VII : Signal To Noise
This kind of grand aesthetic theorising invariably lands me into hot water, especially after implicitly accusing somebody's favourite artist of having impure intent. Nevertheless, two things: firstly, this is objective theory, not subjective - what you or I personally enjoy seeing or listening to isn't at issue; and secondly, this isn't an argument for snobbery - intent is being judged on its own terms, that is (in this case) artistically speaking. If, on the other hand, one's intent (through art) is to get laid, then fair enough, but the measure of the work is going to be notches carved in your bedstead and no more; likewise, if the super-objective is to make money, then let's measure it in dollars.

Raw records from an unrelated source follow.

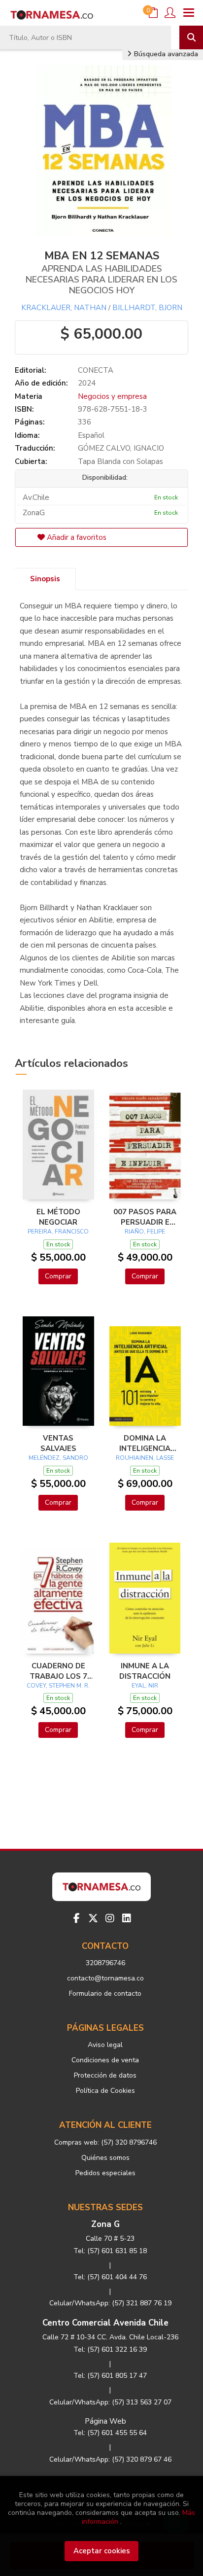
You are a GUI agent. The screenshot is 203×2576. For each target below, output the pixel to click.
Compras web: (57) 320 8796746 (105, 2142)
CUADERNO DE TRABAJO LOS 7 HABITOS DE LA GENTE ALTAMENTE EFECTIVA (58, 1671)
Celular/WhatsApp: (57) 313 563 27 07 (110, 2402)
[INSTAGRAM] (109, 1918)
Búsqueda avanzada (165, 54)
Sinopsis (45, 579)
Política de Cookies (105, 2090)
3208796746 (105, 1963)
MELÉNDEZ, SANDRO (58, 1458)
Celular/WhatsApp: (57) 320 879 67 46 (110, 2459)
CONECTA (95, 370)
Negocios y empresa (112, 396)
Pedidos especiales (105, 2173)
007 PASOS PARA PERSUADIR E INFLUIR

In mediaeval times and much earlier, being a musician or painter or sculptor was a specialised vocation with extremely limited opportunities that required an enormous personal commitment. Compare that to our current age where nearly everyone has easy instant access to technological and educational resources for creativity, whether it be visual arts, writing, or making music; moreover, zero commitment is asked for. Naturally, it would be churlish to resent that kind of universal opportunity - if people are having fun with it, then so much the better. The price paid for that is that floodgates for all types of lazy intent are opened, most concerned with non-artistic gratification, which in turn means the very nature of artistic endeavour has been altered, perhaps irreversibly, to the extent that any nascent pure form is effectively drowned by the numerically vastly superior impure forms. Aversion therapy by default.
In a huge room full of everyone talking at once, how can we possibly ascertain if there's anything significant being said? And how can there be meaningful expression in such an environment?